From the data below, retype exactly the lines starting with the one that contains "Image resolution: width=1568 pixels, height=767" and ending with the one that contains "You are a computer-use agent. This", both included.

Records contained in a dataset:
____

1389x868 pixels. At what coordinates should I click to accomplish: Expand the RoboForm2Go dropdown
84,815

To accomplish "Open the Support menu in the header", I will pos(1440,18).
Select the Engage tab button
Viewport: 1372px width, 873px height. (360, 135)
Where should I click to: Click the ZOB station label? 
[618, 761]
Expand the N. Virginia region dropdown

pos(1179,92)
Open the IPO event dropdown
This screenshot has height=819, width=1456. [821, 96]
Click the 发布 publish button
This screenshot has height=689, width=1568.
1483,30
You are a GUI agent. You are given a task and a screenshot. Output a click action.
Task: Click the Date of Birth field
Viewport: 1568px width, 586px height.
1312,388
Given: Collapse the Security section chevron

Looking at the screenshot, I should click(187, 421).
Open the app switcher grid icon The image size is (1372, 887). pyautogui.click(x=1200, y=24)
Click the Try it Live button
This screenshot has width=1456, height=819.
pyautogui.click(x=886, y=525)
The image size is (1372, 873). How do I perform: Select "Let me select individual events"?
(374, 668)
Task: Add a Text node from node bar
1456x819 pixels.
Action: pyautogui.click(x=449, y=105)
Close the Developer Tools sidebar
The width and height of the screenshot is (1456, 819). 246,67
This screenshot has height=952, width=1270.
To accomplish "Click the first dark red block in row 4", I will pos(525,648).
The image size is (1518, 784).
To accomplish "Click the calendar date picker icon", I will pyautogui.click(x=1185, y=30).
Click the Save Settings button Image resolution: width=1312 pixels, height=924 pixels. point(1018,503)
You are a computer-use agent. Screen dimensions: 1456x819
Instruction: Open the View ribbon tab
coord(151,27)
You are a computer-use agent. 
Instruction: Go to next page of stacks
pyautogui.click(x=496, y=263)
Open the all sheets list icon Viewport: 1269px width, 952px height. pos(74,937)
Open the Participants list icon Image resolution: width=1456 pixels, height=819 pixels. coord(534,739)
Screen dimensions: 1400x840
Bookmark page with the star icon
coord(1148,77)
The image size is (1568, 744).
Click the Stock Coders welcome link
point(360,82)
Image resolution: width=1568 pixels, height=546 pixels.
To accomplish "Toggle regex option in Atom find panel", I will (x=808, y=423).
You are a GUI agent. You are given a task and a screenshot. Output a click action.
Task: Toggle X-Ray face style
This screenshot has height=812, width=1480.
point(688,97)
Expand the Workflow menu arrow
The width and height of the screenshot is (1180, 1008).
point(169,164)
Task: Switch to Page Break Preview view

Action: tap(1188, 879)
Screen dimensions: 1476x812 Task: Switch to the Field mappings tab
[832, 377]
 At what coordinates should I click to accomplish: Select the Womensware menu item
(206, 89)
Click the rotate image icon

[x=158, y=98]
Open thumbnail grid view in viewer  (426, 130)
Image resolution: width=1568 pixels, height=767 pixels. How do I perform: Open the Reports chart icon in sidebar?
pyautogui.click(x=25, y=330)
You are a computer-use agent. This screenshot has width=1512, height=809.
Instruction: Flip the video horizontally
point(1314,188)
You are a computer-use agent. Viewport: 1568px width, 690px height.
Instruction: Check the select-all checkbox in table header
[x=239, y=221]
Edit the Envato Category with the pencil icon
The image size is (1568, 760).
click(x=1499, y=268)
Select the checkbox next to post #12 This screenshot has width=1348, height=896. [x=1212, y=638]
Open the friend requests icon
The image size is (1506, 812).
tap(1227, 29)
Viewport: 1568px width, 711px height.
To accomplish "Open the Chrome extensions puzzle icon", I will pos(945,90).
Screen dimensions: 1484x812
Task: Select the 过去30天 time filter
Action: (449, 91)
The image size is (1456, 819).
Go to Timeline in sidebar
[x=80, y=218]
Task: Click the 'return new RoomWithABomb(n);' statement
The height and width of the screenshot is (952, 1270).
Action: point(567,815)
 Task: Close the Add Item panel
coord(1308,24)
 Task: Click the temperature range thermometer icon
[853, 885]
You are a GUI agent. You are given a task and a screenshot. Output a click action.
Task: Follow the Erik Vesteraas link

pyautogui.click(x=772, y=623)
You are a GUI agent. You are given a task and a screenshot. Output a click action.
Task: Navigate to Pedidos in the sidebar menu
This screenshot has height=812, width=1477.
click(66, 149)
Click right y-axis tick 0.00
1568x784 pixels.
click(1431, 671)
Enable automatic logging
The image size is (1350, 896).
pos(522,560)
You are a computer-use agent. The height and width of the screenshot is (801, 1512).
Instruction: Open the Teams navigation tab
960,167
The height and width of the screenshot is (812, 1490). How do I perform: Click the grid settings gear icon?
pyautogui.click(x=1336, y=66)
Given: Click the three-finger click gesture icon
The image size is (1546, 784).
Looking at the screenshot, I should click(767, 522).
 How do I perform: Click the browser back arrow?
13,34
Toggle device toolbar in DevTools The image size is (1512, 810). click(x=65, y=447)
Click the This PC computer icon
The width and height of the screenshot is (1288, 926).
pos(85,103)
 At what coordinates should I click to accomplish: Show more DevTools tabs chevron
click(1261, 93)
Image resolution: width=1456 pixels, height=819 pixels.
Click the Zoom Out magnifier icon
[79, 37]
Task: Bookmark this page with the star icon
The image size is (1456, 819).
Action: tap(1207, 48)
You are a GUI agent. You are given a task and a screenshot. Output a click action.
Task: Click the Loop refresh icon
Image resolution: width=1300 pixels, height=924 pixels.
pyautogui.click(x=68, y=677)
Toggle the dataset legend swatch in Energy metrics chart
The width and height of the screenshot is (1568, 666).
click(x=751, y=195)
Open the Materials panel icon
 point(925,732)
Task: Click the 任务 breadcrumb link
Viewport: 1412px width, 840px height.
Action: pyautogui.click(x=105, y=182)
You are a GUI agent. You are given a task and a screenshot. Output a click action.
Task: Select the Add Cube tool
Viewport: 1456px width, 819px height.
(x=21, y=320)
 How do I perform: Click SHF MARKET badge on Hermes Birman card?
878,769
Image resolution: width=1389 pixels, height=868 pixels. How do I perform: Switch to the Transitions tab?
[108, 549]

____

Exercise output →
Image resolution: width=1568 pixels, height=767 pixels. How do I perform: Open the Reports chart icon in sidebar?
pyautogui.click(x=25, y=330)
You are a computer-use agent. This screenshot has width=1512, height=809.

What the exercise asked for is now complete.